Task to complete = Could you repeat every record below exactly as written?

Records =
━━━
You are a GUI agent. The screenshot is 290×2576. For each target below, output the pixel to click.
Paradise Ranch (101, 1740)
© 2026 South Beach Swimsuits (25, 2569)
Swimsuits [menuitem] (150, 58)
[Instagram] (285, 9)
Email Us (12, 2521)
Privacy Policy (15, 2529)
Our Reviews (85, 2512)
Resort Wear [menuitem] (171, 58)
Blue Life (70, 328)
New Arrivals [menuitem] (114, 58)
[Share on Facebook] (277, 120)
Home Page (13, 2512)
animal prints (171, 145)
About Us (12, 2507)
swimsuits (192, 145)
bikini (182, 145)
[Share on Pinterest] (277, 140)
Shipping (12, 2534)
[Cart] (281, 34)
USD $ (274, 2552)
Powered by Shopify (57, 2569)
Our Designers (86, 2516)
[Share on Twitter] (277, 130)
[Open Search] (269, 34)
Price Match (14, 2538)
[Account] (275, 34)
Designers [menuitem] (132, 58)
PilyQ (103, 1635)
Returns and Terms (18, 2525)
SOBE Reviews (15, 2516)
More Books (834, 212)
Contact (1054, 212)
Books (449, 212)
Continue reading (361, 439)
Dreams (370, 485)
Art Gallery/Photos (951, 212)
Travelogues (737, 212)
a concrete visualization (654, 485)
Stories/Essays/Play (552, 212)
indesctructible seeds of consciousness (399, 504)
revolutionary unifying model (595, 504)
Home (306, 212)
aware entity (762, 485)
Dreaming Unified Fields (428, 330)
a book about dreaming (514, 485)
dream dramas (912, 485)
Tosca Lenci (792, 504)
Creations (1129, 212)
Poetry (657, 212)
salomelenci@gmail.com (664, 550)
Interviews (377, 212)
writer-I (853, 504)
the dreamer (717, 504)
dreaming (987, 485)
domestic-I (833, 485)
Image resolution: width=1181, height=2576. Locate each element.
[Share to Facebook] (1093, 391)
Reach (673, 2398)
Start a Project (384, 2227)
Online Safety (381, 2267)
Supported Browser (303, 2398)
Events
━━━
Your solution =
You are a GUI agent. The screenshot is 290×2576. For each target below, output the pixel to click.
Paradise Ranch (101, 1740)
© 2026 South Beach Swimsuits (25, 2569)
Swimsuits [menuitem] (150, 58)
[Instagram] (285, 9)
Email Us (12, 2521)
Privacy Policy (15, 2529)
Our Reviews (85, 2512)
Resort Wear [menuitem] (171, 58)
Blue Life (70, 328)
New Arrivals [menuitem] (114, 58)
[Share on Facebook] (277, 120)
Home Page (13, 2512)
animal prints (171, 145)
About Us (12, 2507)
swimsuits (192, 145)
bikini (182, 145)
[Share on Pinterest] (277, 140)
Shipping (12, 2534)
[Cart] (281, 34)
USD $ (274, 2552)
Powered by Shopify (57, 2569)
Our Designers (86, 2516)
[Share on Twitter] (277, 130)
[Open Search] (269, 34)
Price Match (14, 2538)
[Account] (275, 34)
Designers [menuitem] (132, 58)
PilyQ (103, 1635)
Returns and Terms (18, 2525)
SOBE Reviews (15, 2516)
More Books (834, 212)
Contact (1054, 212)
Books (449, 212)
Continue reading (361, 439)
Dreams (370, 485)
Art Gallery/Photos (951, 212)
Travelogues (737, 212)
a concrete visualization (654, 485)
Stories/Essays/Play (552, 212)
indesctructible seeds of consciousness (399, 504)
revolutionary unifying model (595, 504)
Home (306, 212)
aware entity (762, 485)
Dreaming Unified Fields (428, 330)
a book about dreaming (514, 485)
dream dramas (912, 485)
Tosca Lenci (792, 504)
Creations (1129, 212)
Poetry (657, 212)
salomelenci@gmail.com (664, 550)
Interviews (377, 212)
writer-I (853, 504)
the dreamer (717, 504)
dreaming (987, 485)
domestic-I (833, 485)
Image resolution: width=1181, height=2576. Locate each element.
[Share to Facebook] (1093, 391)
Reach (673, 2398)
Start a Project (384, 2227)
Online Safety (381, 2267)
Supported Browser (303, 2398)
Events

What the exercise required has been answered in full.